Le arrojé la mayor retahíla de insultos envenenados que pude inventar y, por fin, nos dispusimos a cenar. La comida no estaba mal, la verdad, pero me costó elegir un plato que no llevase ni un gramo de patata. A pesar de que discutimos de vez en cuando a lo largo de aquella velada, tengo que admitir que tengo un buen recuerdo. Aunque me cueste un poco admitirlo, me lo paso bien con España (tampoco de puta madre, que conste), pero tampoco se lo voy a decir jamás porque sé que exagerará las cosas hasta tal grado que hará que los demás piensen cosas que no son.
Como dato, tengo que aclarar que pocas semanas después fui a visitar a España a su lugar de trabajo, aquel cuartucho sucio al que él llama «despacho». Estaba lleno de fotografías de Bélgica, Holanda, Prusia, Francia, Austria, mi hermano... Y una fotografía mía.
Cualquier persona normal habría puesto la fotoen la que salgo sonriendo como un ángel, aquella que nos tomó el ladrón del traje, pero no. España fue a enmarcar precisamente la imagen donde salgo con cara de gilipollas observando el cartel de La Patata.
—N-No te enfades, Roma, ¡pero qué cara tan graciosa pusiste aquel día! —se reía a carcajada limpia— ¡Esa! ¡Exactamente esa cara es la que pusiste! —señaló a mi expresión actual, no muy diferente a la de la dichosa fotografía.

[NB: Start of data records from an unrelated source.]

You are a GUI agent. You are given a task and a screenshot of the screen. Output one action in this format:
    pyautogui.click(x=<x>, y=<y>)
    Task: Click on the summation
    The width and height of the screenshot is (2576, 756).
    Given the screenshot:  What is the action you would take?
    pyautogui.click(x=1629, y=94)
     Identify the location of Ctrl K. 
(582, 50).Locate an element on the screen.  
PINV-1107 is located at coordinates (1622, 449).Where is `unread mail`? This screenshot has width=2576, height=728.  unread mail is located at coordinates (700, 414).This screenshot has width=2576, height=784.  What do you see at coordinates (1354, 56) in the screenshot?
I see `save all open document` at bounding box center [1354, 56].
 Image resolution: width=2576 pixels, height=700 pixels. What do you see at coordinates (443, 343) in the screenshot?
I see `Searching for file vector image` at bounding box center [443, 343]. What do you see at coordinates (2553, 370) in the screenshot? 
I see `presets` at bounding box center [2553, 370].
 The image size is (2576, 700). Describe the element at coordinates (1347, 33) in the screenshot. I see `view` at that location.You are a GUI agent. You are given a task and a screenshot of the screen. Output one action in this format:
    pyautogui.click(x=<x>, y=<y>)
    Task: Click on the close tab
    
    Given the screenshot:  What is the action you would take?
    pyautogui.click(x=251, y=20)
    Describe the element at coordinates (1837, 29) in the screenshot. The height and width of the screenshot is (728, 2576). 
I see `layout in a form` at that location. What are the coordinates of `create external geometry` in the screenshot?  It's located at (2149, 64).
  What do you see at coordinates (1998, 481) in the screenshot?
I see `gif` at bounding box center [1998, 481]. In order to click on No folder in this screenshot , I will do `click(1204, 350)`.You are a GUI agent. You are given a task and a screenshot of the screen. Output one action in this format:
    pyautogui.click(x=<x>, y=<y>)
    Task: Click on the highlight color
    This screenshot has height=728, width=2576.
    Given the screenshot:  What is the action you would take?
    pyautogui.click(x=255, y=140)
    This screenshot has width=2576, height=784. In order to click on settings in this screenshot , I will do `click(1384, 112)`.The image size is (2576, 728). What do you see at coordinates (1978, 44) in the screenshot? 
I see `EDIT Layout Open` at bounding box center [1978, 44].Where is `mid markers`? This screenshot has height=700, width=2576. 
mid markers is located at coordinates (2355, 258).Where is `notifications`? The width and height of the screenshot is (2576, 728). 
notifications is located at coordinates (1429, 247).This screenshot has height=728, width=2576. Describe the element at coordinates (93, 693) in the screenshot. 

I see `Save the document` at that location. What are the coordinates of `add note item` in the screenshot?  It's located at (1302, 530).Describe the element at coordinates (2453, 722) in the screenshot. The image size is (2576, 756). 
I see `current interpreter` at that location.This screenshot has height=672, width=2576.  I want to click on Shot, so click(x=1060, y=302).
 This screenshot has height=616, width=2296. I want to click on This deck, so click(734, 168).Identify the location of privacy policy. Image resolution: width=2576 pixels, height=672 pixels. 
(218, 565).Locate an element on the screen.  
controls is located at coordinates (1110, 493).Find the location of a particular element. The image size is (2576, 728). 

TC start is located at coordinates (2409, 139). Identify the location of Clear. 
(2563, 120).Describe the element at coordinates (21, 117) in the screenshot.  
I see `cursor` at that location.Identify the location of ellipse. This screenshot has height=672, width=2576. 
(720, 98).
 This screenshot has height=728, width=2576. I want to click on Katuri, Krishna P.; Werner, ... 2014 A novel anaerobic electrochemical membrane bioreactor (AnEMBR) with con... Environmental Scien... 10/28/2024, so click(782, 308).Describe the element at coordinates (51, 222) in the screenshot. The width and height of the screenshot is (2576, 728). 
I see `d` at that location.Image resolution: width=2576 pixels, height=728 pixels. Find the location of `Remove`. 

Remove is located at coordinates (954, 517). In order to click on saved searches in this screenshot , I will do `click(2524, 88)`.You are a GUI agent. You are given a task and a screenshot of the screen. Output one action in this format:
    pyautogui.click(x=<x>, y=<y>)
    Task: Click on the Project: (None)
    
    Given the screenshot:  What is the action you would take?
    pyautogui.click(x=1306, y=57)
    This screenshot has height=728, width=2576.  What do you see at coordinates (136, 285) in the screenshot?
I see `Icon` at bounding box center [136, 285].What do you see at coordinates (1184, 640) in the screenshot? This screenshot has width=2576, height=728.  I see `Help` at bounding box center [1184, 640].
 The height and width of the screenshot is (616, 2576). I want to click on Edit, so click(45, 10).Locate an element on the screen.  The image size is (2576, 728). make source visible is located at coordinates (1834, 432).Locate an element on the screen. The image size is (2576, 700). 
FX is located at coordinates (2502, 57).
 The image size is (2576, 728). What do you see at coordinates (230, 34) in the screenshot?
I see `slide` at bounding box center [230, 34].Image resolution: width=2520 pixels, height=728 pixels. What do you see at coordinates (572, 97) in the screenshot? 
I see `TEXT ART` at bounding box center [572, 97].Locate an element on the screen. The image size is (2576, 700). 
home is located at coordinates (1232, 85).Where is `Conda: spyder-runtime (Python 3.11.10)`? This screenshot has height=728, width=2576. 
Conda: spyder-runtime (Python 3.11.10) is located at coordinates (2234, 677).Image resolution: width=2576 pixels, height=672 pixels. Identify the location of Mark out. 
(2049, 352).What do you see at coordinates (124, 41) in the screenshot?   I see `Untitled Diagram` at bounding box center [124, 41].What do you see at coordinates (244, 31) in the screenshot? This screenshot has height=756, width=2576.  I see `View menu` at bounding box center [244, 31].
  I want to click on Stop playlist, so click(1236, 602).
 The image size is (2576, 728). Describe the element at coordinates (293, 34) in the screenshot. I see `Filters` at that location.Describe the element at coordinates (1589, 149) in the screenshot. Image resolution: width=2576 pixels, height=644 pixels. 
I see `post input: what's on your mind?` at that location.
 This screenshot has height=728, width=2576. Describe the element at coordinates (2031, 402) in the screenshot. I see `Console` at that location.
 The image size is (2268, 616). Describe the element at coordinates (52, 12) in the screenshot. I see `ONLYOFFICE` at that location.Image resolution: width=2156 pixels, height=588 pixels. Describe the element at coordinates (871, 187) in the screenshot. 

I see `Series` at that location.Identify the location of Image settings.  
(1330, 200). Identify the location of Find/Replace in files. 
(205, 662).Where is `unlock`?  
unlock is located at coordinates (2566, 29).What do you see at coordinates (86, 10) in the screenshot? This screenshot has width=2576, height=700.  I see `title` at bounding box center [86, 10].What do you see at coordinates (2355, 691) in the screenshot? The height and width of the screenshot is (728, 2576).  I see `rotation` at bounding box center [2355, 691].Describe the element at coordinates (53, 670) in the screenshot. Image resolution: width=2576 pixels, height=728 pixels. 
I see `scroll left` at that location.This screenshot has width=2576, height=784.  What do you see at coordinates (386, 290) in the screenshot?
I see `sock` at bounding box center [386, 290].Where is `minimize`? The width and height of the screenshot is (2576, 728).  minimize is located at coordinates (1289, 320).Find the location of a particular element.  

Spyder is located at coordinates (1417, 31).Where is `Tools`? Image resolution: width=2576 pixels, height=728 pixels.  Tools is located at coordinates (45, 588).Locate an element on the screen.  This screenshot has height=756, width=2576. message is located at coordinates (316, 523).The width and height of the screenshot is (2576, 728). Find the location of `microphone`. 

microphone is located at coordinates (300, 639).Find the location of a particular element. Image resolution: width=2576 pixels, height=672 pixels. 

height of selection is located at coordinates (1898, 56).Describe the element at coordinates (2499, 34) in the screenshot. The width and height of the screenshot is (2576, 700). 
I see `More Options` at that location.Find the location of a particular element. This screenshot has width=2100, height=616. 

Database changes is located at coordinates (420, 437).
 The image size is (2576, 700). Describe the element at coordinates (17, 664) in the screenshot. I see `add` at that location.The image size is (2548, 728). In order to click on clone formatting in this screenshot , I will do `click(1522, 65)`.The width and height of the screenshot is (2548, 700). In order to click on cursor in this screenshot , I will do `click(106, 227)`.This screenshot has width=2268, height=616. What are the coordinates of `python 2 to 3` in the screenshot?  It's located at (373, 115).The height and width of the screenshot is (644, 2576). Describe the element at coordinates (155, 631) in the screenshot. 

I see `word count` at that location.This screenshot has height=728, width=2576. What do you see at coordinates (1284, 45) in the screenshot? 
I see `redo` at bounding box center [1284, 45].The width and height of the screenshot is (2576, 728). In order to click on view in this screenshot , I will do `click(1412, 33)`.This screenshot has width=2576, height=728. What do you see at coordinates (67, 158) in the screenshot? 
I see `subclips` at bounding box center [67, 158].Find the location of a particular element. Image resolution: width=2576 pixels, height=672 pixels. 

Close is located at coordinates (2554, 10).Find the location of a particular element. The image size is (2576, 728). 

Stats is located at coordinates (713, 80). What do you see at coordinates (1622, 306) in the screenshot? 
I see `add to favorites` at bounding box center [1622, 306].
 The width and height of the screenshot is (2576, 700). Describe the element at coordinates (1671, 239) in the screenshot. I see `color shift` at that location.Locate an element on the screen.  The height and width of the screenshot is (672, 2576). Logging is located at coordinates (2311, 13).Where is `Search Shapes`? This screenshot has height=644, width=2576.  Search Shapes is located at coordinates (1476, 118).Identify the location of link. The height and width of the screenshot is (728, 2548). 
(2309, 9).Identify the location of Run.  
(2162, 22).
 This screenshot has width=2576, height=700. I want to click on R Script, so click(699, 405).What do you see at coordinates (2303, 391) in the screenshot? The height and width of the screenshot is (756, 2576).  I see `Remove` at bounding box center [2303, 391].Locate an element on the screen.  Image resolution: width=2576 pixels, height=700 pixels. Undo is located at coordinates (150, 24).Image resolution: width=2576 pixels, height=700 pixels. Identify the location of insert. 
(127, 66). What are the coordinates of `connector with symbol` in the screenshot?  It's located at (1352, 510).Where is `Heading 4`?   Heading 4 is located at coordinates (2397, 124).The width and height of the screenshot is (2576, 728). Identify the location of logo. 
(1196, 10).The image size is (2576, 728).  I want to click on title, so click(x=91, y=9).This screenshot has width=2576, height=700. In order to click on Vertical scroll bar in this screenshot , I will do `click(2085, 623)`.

—Tú quieres morir, me parece a mí… —dije en bajo, preparándome para darle el mayor cabezazo de la Historia.
Justo cuando el español iba a morir acribillado por mi ataque letal, me fijé en su cuello. Tenía un colgante con forma de corazón. Al percatarse de que lo observaba, España cogió el colgante y me lo mostró sin quitárselo del cuello, sonriéndome de manera algo tímida. Era la fotografía en la que él daba su grito de guerra y yo sonreía mientras un tomate era restregado por mi mejilla. No sé si al ver aquella imagen me sonrojé, sonreí o me enfadé, la verdad es que no me acuerdo. Lo único que recuerdo con nitidez era el cálido y dulce beso que depositó el idiota de España en mis labios segundos después.
España es idiota, es el idiota por excelencia, pero, ante todo, es MI idiota.